• Barry Kaye holds a bison skull at his ranch near Wainwright, Alta.

    Barry Kaye holds a bison skull at his ranch near Wainwright, Alta. (Photo: Laura Stanley)

“Can you imagine 10,000 of those bastards going across the plains?”

Barry Kaye rests one hand on the wheel of his Ford F-350 pickup and points the other out the window at his nearby herd of bison, several of which look capable of flipping the one-tonne vehicle over with a flick of their great, shaggy heads.

“They’re athletes,” continues Kaye, who’s kept bison on his ranch outside Wainwright for about 15 years and through Buffalo Adventures, a local tourism consortium, offers appointment-only tours to see his herd. “They’ve got a big windpipe, a heart like a supercharger and can run more than 55 kilometres an hour.”

Bison are nowhere near as prevalent in Alberta as they were a mere 150 years ago, when millions roamed the Prairies, but you can still see isolated pockets of them in places such as Elk Island and Wood Buffalo national parks (the latter holds North America’s largest population of wild bison).
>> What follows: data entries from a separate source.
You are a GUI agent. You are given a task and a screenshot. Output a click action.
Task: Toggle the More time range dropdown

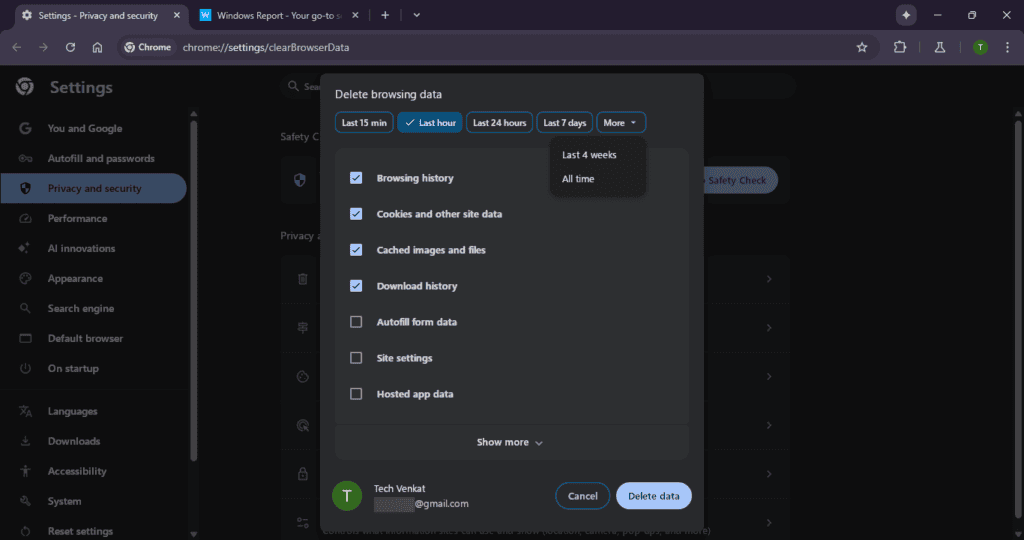621,123
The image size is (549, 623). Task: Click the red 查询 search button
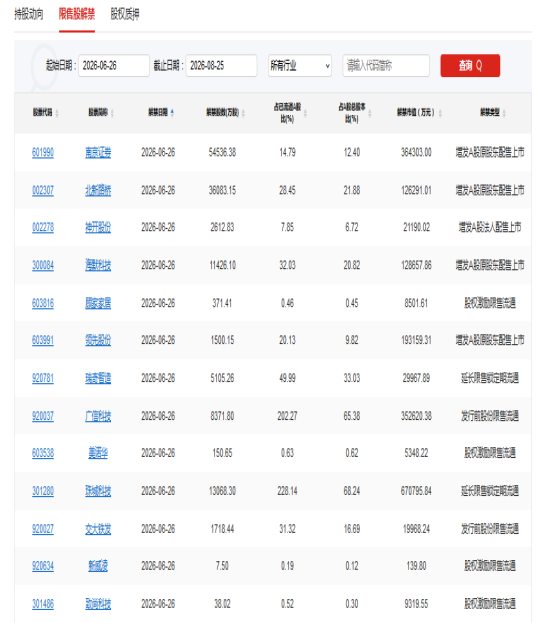pyautogui.click(x=470, y=66)
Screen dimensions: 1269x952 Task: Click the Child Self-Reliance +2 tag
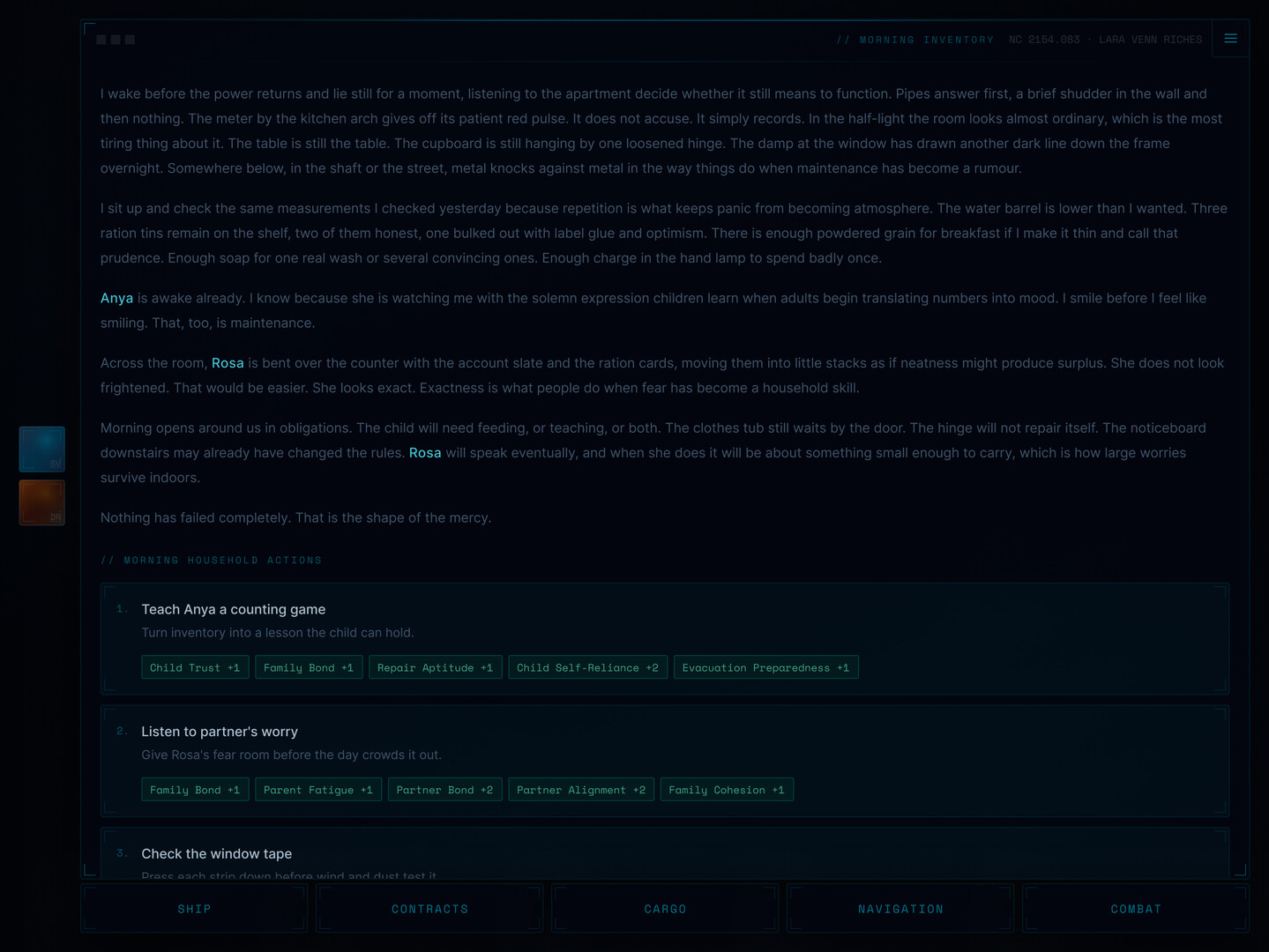(x=587, y=667)
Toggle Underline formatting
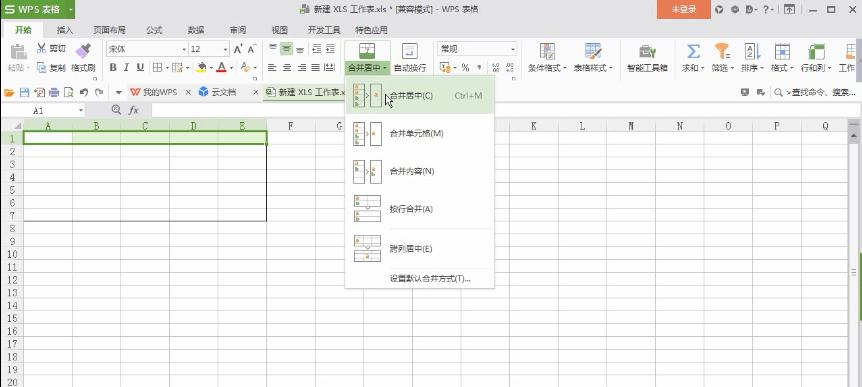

While it’s not surrounded by the beauty of a national park, the guaranteed close-up view of the bison you get at Kaye’s ranch is hard to beat (and the salty stream of patter coming from Kaye himself will keep you chuckling for days). A zoo atmosphere this is not, though, especially in August, when bison breed and can be aggressive. As Kaye wheels the pickup around the herd for a better view, a 1,000-kilogram bull that’s sheathed with muscle and nearly two metres tall at the top of its hump stops, drops and rolls in the dirt after a series of (unsuccessful) amorous advances. “He’s trying to cool off,” laughs Kaye, driving away and leaving the bison in peace.